◆ How to complete this task ◆
A word-for-word restatement of the full listing is required.

◆ Source material ◆
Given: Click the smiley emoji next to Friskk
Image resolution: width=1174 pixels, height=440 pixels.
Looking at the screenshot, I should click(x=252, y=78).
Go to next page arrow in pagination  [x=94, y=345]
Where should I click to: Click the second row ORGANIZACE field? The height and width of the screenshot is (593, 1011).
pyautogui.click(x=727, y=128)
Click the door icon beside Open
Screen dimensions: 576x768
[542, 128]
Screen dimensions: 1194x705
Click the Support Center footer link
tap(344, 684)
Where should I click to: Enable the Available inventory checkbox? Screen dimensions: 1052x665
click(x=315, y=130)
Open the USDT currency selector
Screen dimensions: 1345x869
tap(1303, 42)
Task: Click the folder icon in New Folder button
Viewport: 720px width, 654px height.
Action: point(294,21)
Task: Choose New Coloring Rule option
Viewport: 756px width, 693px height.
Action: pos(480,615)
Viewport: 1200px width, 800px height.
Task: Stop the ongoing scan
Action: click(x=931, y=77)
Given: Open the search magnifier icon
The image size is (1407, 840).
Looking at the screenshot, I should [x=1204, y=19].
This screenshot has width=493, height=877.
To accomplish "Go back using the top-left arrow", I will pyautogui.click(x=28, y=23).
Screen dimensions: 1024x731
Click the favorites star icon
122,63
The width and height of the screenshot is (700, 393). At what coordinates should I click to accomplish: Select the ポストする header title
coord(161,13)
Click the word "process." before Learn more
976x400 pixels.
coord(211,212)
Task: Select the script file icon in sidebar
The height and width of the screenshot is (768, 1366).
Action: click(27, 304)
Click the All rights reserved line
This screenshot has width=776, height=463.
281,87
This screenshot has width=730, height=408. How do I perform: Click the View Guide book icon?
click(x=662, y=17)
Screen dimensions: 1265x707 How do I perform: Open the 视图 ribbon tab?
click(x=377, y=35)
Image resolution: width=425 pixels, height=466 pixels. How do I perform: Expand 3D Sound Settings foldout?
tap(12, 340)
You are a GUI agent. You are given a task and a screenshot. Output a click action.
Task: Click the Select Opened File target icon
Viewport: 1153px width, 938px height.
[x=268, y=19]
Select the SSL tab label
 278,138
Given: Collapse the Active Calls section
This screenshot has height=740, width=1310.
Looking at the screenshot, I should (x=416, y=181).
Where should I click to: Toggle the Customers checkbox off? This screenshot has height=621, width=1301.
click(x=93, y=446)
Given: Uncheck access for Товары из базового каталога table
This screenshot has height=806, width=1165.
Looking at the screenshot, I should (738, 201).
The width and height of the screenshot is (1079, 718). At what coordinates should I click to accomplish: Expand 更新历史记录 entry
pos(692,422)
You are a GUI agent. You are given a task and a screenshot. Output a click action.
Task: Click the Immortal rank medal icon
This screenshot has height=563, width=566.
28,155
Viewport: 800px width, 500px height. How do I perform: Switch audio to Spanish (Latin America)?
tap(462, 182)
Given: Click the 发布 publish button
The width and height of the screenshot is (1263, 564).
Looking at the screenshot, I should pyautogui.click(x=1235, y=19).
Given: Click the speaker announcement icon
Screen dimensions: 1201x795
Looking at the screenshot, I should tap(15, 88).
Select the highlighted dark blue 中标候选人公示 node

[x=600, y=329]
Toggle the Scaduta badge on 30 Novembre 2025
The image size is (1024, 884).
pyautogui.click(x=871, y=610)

◆ Exercise output ◆
Given: Click the smiley emoji next to Friskk
Image resolution: width=1174 pixels, height=440 pixels.
Looking at the screenshot, I should click(x=252, y=78).
Go to next page arrow in pagination  [x=94, y=345]
Where should I click to: Click the second row ORGANIZACE field? The height and width of the screenshot is (593, 1011).
pyautogui.click(x=727, y=128)
Click the door icon beside Open
Screen dimensions: 576x768
[542, 128]
Screen dimensions: 1194x705
Click the Support Center footer link
tap(344, 684)
Where should I click to: Enable the Available inventory checkbox? Screen dimensions: 1052x665
click(x=315, y=130)
Open the USDT currency selector
Screen dimensions: 1345x869
tap(1303, 42)
Task: Click the folder icon in New Folder button
Viewport: 720px width, 654px height.
Action: point(294,21)
Task: Choose New Coloring Rule option
Viewport: 756px width, 693px height.
Action: pos(480,615)
Viewport: 1200px width, 800px height.
Task: Stop the ongoing scan
Action: click(x=931, y=77)
Given: Open the search magnifier icon
The image size is (1407, 840).
Looking at the screenshot, I should [x=1204, y=19].
This screenshot has width=493, height=877.
To accomplish "Go back using the top-left arrow", I will pyautogui.click(x=28, y=23).
Screen dimensions: 1024x731
Click the favorites star icon
122,63
The width and height of the screenshot is (700, 393). At what coordinates should I click to accomplish: Select the ポストする header title
coord(161,13)
Click the word "process." before Learn more
976x400 pixels.
coord(211,212)
Task: Select the script file icon in sidebar
The height and width of the screenshot is (768, 1366).
Action: click(27, 304)
Click the All rights reserved line
This screenshot has width=776, height=463.
281,87
This screenshot has width=730, height=408. How do I perform: Click the View Guide book icon?
click(x=662, y=17)
Screen dimensions: 1265x707 How do I perform: Open the 视图 ribbon tab?
click(x=377, y=35)
Image resolution: width=425 pixels, height=466 pixels. How do I perform: Expand 3D Sound Settings foldout?
tap(12, 340)
You are a GUI agent. You are given a task and a screenshot. Output a click action.
Task: Click the Select Opened File target icon
Viewport: 1153px width, 938px height.
[x=268, y=19]
Select the SSL tab label
 278,138
Given: Collapse the Active Calls section
This screenshot has height=740, width=1310.
Looking at the screenshot, I should (x=416, y=181).
Where should I click to: Toggle the Customers checkbox off? This screenshot has height=621, width=1301.
click(x=93, y=446)
Given: Uncheck access for Товары из базового каталога table
This screenshot has height=806, width=1165.
Looking at the screenshot, I should (738, 201).
The width and height of the screenshot is (1079, 718). At what coordinates should I click to accomplish: Expand 更新历史记录 entry
pos(692,422)
You are a GUI agent. You are given a task and a screenshot. Output a click action.
Task: Click the Immortal rank medal icon
This screenshot has height=563, width=566.
28,155
Viewport: 800px width, 500px height. How do I perform: Switch audio to Spanish (Latin America)?
tap(462, 182)
Given: Click the 发布 publish button
The width and height of the screenshot is (1263, 564).
Looking at the screenshot, I should pyautogui.click(x=1235, y=19).
Given: Click the speaker announcement icon
Screen dimensions: 1201x795
Looking at the screenshot, I should tap(15, 88).
Select the highlighted dark blue 中标候选人公示 node

[x=600, y=329]
Toggle the Scaduta badge on 30 Novembre 2025
The image size is (1024, 884).
pyautogui.click(x=871, y=610)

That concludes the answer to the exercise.